Requirements>
1. In the passage on NITLE's Arab studies initiative, write out the text word for word, starting at the words "- Assembling into" and ending after "and so forth).".
2. According to the passage on NITLE's Arab studies initiative, who were the primary programmers for the project?

---------- Reading text ----------

Putting curricular materials on the Web, while simultaneously providing faculty with professional development opportunities intended to enable the resources’ use in collaborative projects, would allow participating colleges to extend their offerings in Arab, Islamic, and Middle Eastern studies at low cost. At the same time, the Al-Musharaka collaborative had the potential to create an intellectual community for faculty with shared interests in these areas of study. Few liberal arts colleges, after all, have more than one specialist in Arab and Islamic studies on the faculty.
For institutions in other sectors of higher education, an alternative approach might have been to create new academic programs and hire new faculty members to teach in them. However, resource constraints at most small institutions preclude building full programs or creating new departments. Of the 81 colleges in NITLE, only a few have been able to establish even modest programs of this kind. Thus a chief benefit of collaboration is generating new courses in curricular areas otherwise not extensively studied on these campuses, despite their recently recognized importance.
The Arab Culture and Civilization site (see the sidebar) serves as the cornerstone of NITLE’s initiative in Arab, Islamic, and Middle Eastern Studies. The initiative’s first task was to pull together a team to develop the Web site. NITLE chose two staff members then affiliated with the Middlebury College School of Arabic to serve as content editors: Director Nabil Abdelfattah and Technical Assistant Michael Toler. The two worked with scholars in Arab and Islamic studies who served as consultants in specific areas of expertise. Multiple methods were employed to assess needs and to solicit content advice from faculty at different institutions. The content editors worked with new media designers, instructional technologists, and NITLE staff experts in computer-mediated collaboration. Aaron Coburn and Maciej Ceglowski served as the primary programmers for the project.
The development team’s work involved a number of discrete tasks:
- Designing a framework for organization and delivery of materials online.
- Selecting or developing the most important and appropriate texts, images, and audio and video materials.
- Arranging for and producing audio and video interviews with scholars.
- Assembling into a coherent whole the diverse set of materials gathered.
The content development team decided on a thematic organizational scheme that included 10 modules: History; Ethnicity and Identity; Islam; Arab Americans; Literature and Philosophy; Popular Culture and the Performing Arts; Family and Society; Art and Architecture; The Arabic Language; and Geography, Demographics, and Resources. A unit on New Media was later added to reflect the impact of these technologies in the region. Each unit includes a range of video clips, audio files, texts, images, links, and a bibliography, with some units including additional components as appropriate (maps, timelines, and so forth).

---------- Provided material ----------

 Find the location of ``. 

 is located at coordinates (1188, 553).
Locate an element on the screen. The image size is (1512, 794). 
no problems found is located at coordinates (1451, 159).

----------

Results for the exercise>
1.
- Assembling into a coherent whole the diverse set of materials gathered.
The content development team decided on a thematic organizational scheme that included 10 modules: History; Ethnicity and Identity; Islam; Arab Americans; Literature and Philosophy; Popular Culture and the Performing Arts; Family and Society; Art and Architecture; The Arabic Language; and Geography, Demographics, and Resources. A unit on New Media was later added to reflect the impact of these technologies in the region. Each unit includes a range of video clips, audio files, texts, images, links, and a bibliography, with some units including additional components as appropriate (maps, timelines, and so forth).

2. Aaron Coburn and Maciej Ceglowski.